• _Work order_: All lines after the one containing "Click the search magnifier icon" are needed, along with that line itself. Please repeat them exactly through the end of the entries.

┌─ Supplied records

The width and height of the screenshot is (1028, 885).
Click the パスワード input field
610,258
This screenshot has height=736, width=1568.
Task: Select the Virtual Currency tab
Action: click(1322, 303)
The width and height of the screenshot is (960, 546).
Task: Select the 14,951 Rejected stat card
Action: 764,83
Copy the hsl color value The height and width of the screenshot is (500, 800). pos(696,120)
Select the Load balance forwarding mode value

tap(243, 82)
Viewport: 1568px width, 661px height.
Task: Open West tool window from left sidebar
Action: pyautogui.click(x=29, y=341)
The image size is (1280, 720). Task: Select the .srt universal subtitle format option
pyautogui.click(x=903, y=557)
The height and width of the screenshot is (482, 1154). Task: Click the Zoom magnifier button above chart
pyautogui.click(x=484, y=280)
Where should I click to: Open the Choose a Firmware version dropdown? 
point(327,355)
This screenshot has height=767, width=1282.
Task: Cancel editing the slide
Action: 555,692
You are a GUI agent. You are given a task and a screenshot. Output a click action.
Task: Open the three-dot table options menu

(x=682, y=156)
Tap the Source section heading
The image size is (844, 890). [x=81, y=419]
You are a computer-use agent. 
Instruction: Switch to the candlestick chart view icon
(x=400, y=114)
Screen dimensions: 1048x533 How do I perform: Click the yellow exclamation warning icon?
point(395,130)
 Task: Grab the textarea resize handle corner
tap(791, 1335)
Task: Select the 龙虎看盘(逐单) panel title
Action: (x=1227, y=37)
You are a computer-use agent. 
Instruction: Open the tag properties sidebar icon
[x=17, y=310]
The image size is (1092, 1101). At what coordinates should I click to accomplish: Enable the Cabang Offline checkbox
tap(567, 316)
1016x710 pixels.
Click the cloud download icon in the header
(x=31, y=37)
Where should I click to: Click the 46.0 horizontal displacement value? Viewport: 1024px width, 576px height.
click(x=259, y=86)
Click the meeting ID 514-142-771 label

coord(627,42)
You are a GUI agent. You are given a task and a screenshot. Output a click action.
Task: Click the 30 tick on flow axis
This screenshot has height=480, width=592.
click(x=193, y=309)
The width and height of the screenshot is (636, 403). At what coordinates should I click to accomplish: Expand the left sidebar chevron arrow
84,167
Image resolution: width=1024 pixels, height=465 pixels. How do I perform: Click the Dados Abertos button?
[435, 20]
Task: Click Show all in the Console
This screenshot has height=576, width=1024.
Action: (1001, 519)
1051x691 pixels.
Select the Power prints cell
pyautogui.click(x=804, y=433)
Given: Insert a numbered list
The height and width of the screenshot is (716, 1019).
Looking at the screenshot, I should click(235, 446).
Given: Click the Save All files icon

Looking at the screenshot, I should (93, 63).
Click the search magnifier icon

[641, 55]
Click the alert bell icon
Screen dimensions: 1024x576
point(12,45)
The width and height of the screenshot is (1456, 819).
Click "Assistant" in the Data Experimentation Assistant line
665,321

└─

• _Task response_:
Click the search magnifier icon

[641, 55]
Click the alert bell icon
Screen dimensions: 1024x576
point(12,45)
The width and height of the screenshot is (1456, 819).
Click "Assistant" in the Data Experimentation Assistant line
665,321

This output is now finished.